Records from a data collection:
◆ ◆ ◆
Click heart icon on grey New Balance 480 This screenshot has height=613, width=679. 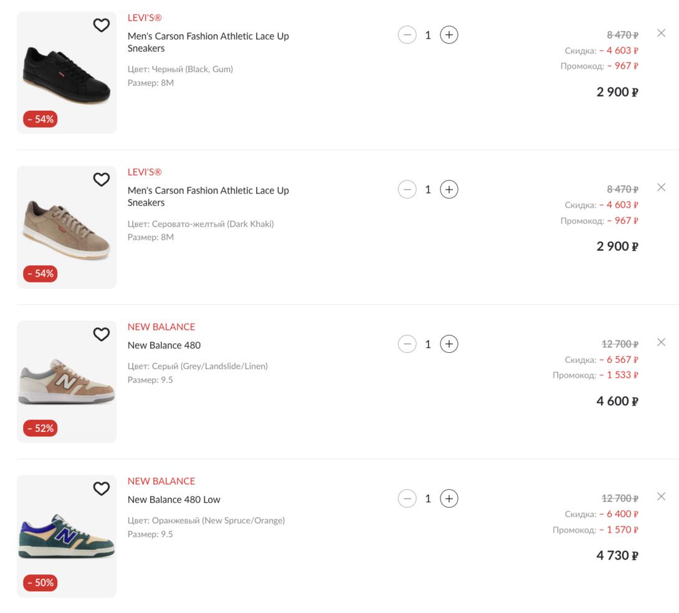point(102,335)
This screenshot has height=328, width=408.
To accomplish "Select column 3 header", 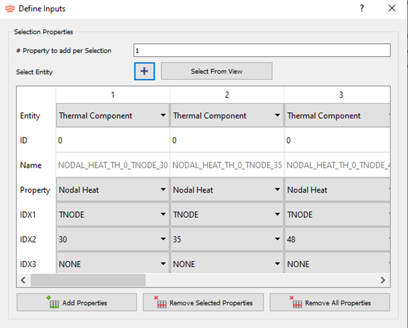I will tap(341, 95).
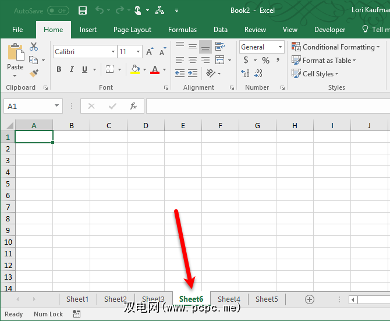Screen dimensions: 390x321
Task: Add a new sheet with plus button
Action: (x=310, y=299)
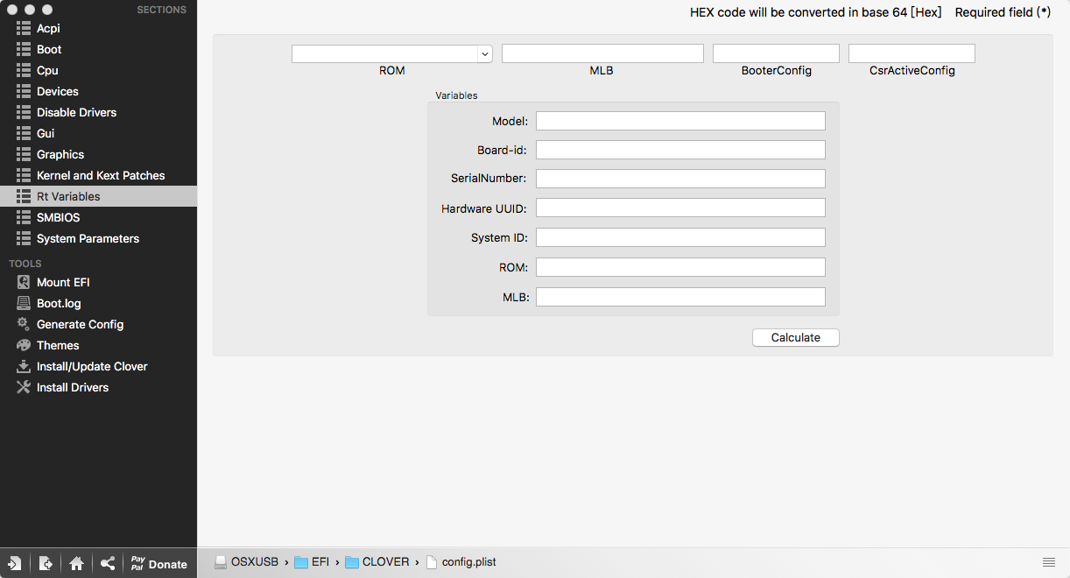This screenshot has width=1070, height=578.
Task: Open Mount EFI tool
Action: coord(62,282)
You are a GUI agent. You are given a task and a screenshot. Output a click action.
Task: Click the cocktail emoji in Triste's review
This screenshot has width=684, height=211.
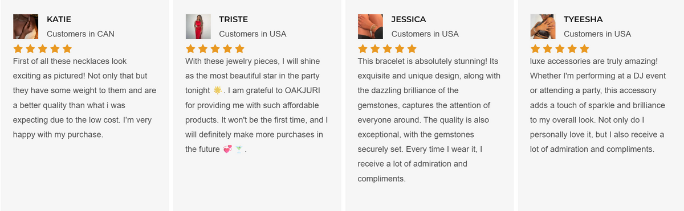(x=239, y=149)
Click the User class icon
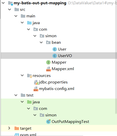 [x=55, y=49]
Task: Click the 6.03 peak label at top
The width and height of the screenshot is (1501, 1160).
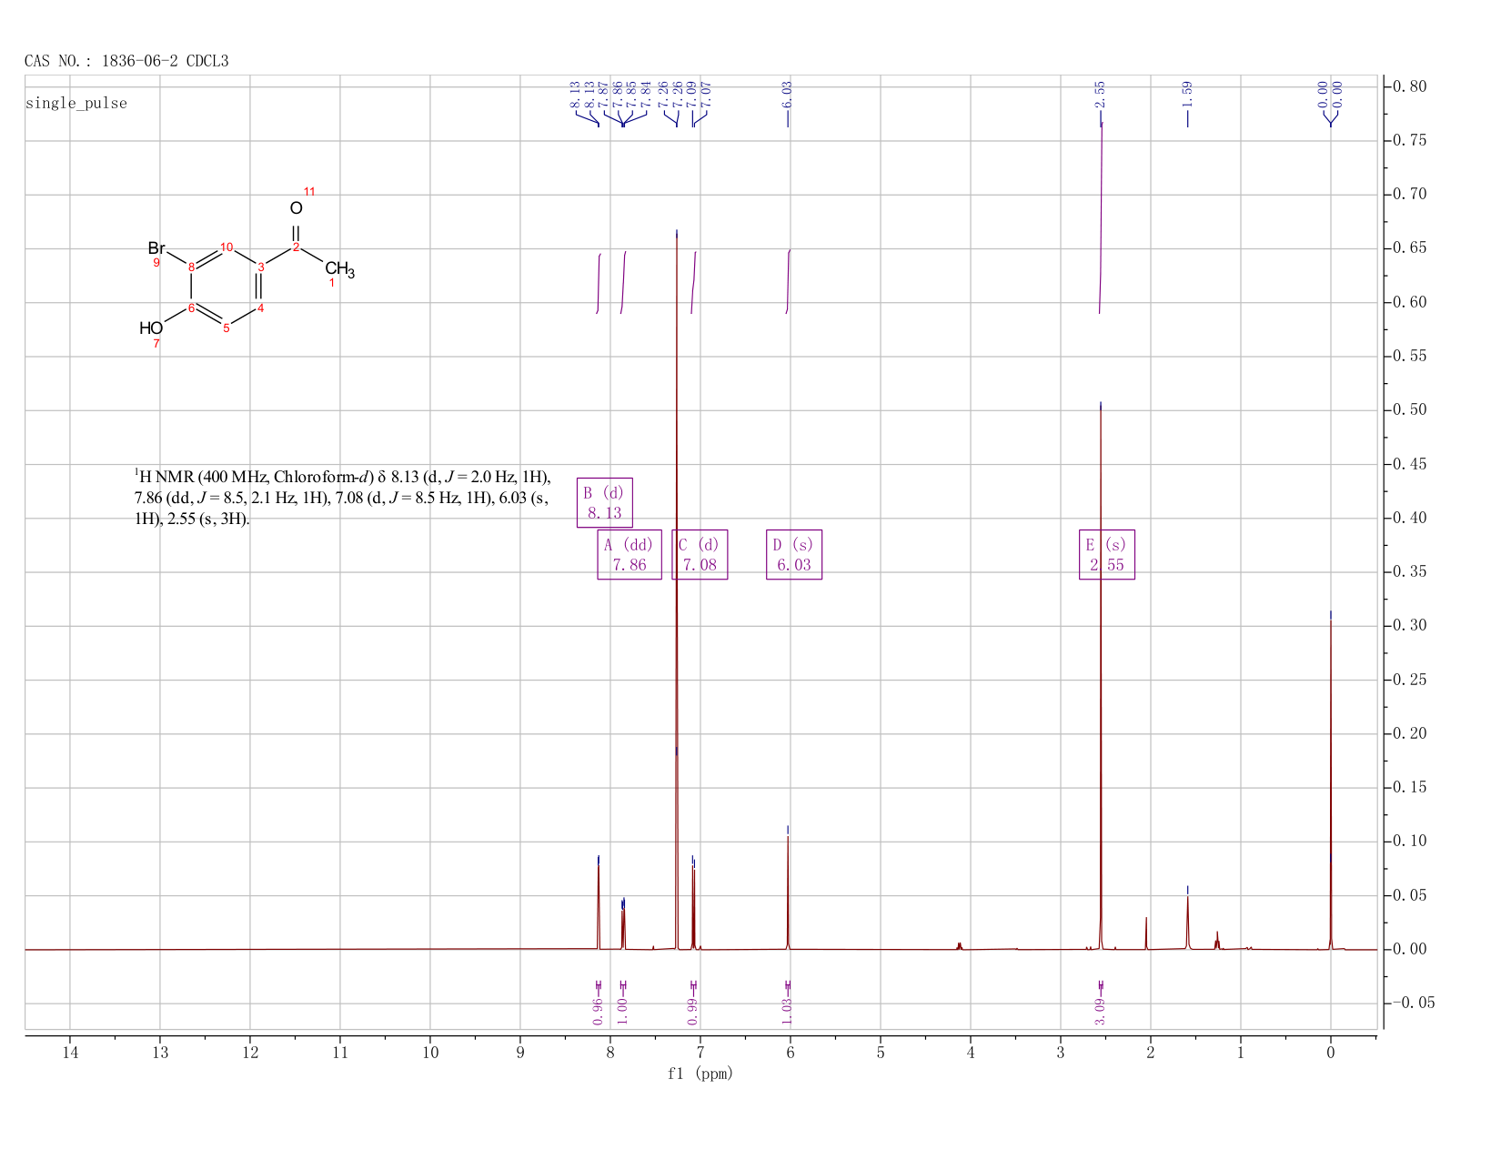Action: 788,93
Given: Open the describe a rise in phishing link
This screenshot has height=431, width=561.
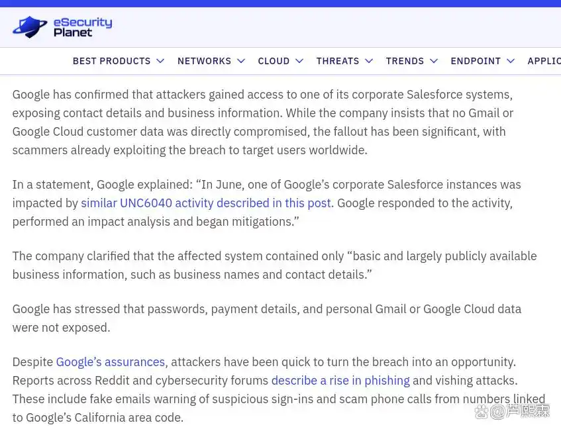Looking at the screenshot, I should (340, 381).
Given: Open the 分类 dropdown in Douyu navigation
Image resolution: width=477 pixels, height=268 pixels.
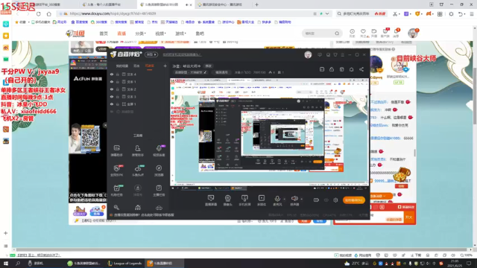Looking at the screenshot, I should pyautogui.click(x=140, y=34).
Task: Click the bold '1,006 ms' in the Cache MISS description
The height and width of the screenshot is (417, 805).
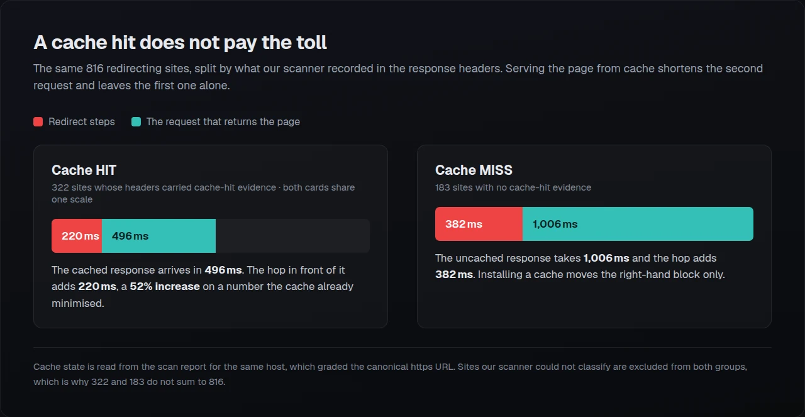Action: pyautogui.click(x=606, y=258)
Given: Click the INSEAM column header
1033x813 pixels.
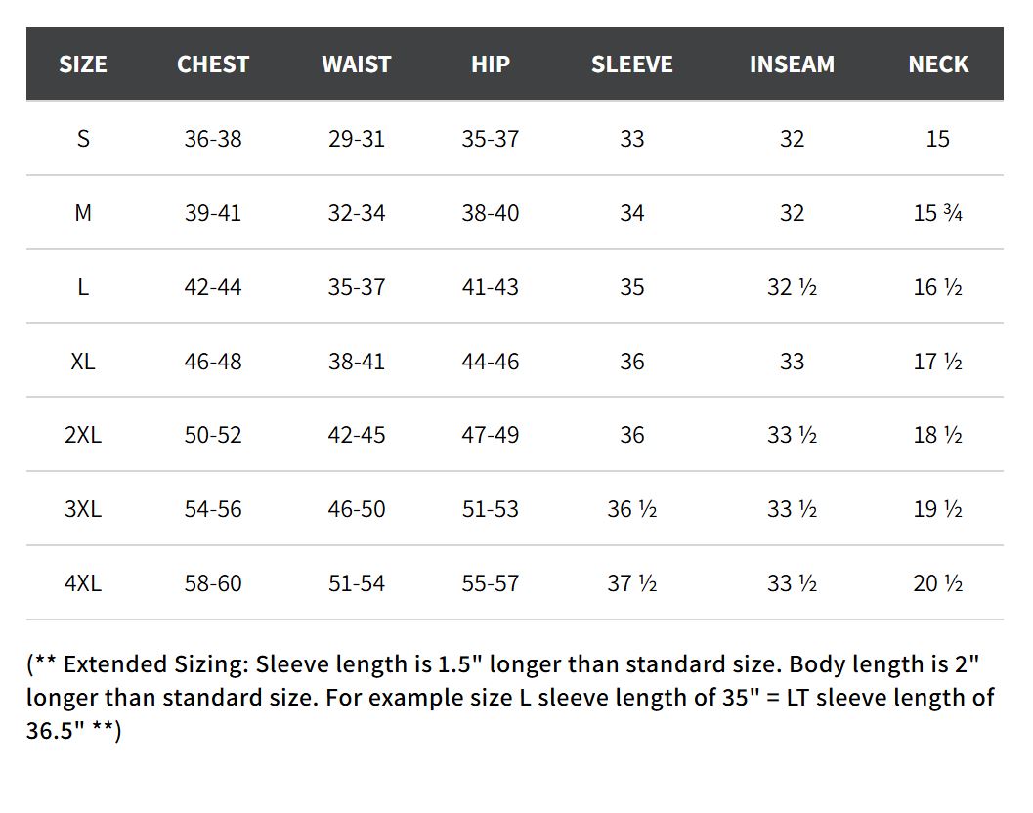Looking at the screenshot, I should pyautogui.click(x=792, y=64).
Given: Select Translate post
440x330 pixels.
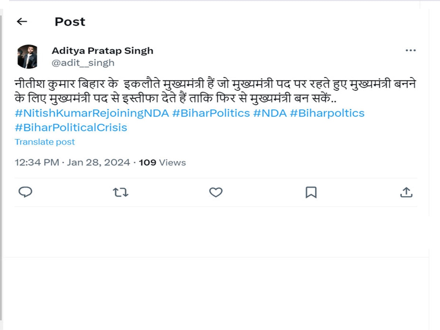Looking at the screenshot, I should click(x=45, y=142).
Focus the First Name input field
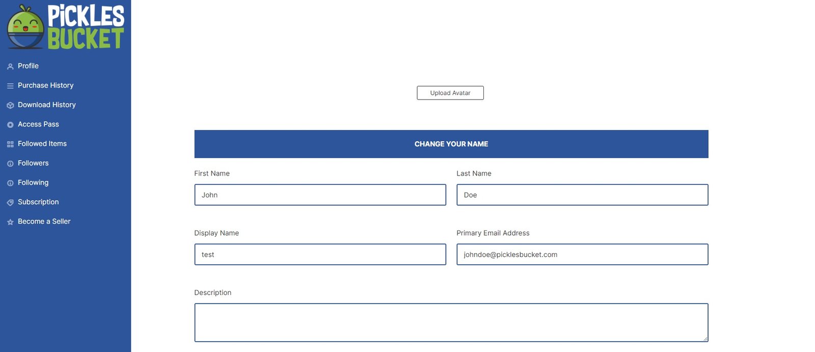 coord(320,195)
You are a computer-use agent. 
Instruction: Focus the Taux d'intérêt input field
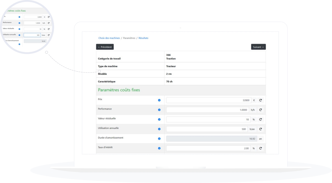coord(208,148)
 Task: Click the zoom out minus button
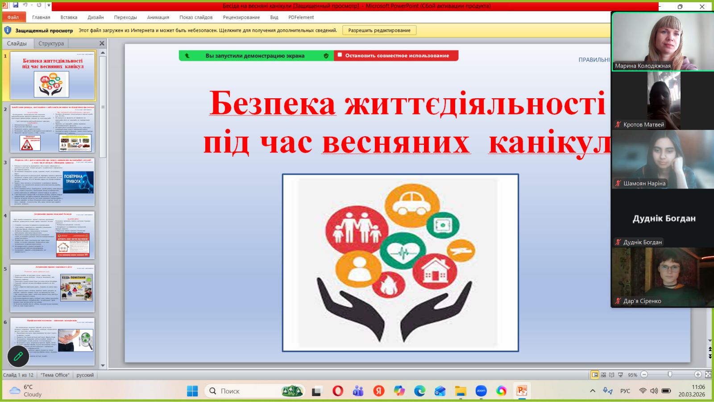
◆ ◆ ◆
What you will do: Task for the records above: copy every line in which the word "agent" occurs.

Written solution:
You are a GUI agent. You are given a task and a screenshot. Output a click action.
You are a computer-use agent. 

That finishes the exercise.